• Your objective
Your task is to copy the lines of the data below from the line holding "Click the vertical 「語らいの酒」 text" through the line holding "Given: Select AI generated media category", inclusive, exactly and with nothing added.

.....

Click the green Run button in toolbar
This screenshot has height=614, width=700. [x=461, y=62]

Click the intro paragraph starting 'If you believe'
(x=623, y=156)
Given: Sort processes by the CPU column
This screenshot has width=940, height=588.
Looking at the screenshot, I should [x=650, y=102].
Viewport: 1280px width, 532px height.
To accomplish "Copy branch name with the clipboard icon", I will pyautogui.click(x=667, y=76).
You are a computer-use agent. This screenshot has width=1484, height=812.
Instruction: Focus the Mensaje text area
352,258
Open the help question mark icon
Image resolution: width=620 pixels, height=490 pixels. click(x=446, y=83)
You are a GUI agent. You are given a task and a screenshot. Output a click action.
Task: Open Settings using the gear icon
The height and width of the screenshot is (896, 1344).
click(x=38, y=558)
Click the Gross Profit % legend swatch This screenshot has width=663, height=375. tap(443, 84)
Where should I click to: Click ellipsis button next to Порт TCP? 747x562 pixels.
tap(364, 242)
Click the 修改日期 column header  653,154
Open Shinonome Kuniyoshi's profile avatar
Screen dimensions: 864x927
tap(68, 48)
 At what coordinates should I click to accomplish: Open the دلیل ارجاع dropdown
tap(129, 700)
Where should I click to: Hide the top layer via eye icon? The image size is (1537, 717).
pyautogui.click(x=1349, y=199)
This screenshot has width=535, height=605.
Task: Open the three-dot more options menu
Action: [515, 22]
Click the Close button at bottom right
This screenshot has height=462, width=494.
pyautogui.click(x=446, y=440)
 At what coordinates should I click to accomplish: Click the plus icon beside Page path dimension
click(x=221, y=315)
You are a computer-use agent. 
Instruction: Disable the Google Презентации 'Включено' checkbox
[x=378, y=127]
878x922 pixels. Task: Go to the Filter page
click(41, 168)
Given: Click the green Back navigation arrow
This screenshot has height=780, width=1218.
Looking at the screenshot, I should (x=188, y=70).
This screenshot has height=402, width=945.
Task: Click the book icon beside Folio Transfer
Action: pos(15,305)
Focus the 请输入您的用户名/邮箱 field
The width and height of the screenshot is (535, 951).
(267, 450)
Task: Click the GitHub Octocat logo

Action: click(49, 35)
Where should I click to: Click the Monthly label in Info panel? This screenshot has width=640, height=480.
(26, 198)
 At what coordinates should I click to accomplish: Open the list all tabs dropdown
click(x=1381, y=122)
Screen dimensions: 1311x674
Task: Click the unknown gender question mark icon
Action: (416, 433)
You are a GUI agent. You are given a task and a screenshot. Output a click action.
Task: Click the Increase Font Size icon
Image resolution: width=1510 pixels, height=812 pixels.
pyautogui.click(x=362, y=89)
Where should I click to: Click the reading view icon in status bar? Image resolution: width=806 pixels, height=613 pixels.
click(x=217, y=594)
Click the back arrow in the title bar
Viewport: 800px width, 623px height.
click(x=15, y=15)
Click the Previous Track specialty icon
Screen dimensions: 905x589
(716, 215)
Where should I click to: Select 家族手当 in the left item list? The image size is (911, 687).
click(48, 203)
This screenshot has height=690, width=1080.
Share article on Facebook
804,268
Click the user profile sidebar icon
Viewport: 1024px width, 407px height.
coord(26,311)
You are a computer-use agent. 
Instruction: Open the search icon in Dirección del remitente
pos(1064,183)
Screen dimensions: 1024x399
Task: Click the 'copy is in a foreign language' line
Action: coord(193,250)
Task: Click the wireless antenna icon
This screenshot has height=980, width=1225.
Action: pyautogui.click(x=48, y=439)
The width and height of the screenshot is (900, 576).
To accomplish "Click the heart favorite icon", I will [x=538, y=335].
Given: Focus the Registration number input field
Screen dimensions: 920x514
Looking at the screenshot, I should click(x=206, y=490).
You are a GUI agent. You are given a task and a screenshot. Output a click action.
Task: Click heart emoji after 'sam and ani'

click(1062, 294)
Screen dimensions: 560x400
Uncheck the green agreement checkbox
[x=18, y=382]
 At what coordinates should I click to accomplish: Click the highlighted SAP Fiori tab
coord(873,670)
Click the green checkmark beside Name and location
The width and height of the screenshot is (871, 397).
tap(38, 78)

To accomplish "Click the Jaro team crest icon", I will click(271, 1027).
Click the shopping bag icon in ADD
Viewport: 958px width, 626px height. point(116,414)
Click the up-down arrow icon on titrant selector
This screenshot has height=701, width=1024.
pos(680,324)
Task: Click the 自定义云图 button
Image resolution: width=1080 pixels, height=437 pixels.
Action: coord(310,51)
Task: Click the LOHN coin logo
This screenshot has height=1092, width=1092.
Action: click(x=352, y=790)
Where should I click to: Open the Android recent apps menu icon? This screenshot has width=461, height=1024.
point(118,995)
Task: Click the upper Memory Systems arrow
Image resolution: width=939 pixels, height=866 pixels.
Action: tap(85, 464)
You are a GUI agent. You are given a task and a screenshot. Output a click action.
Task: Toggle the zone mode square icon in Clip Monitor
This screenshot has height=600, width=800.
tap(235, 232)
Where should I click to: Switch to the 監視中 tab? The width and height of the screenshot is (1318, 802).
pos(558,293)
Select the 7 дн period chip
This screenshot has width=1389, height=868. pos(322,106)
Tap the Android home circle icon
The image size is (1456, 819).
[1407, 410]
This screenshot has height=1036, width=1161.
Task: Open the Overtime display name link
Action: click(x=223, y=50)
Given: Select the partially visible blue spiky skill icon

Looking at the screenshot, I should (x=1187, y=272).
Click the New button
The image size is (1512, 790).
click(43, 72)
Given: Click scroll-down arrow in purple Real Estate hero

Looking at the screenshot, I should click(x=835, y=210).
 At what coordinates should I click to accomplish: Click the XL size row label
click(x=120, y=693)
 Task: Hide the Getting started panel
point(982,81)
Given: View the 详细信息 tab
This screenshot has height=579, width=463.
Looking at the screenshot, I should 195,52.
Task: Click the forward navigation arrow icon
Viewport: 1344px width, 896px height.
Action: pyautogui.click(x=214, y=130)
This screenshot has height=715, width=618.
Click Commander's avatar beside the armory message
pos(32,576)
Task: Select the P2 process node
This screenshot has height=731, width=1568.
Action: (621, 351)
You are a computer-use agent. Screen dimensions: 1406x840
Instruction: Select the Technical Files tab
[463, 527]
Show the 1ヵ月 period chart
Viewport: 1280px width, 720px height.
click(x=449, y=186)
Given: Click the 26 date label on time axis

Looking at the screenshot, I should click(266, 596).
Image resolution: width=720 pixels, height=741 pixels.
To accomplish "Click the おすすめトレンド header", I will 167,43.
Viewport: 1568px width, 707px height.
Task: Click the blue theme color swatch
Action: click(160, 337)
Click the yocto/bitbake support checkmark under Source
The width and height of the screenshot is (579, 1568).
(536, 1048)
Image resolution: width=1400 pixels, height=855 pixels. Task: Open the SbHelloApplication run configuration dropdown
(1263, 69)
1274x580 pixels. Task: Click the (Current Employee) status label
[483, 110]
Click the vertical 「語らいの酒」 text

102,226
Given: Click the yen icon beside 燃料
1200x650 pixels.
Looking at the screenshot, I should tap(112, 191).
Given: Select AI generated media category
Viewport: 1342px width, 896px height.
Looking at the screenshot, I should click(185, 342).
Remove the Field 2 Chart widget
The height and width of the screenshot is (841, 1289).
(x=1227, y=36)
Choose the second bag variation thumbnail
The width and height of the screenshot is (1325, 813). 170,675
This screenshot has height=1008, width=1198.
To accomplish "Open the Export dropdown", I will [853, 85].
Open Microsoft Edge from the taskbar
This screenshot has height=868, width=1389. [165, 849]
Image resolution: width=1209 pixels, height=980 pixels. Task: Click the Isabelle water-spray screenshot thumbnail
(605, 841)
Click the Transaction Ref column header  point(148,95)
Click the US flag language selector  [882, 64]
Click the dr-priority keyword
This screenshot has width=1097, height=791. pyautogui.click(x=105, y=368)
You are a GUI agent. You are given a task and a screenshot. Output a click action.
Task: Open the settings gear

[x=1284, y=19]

.....

• Problem solution
Click the vertical 「語らいの酒」 text

102,226
Given: Click the yen icon beside 燃料
1200x650 pixels.
Looking at the screenshot, I should tap(112, 191).
Given: Select AI generated media category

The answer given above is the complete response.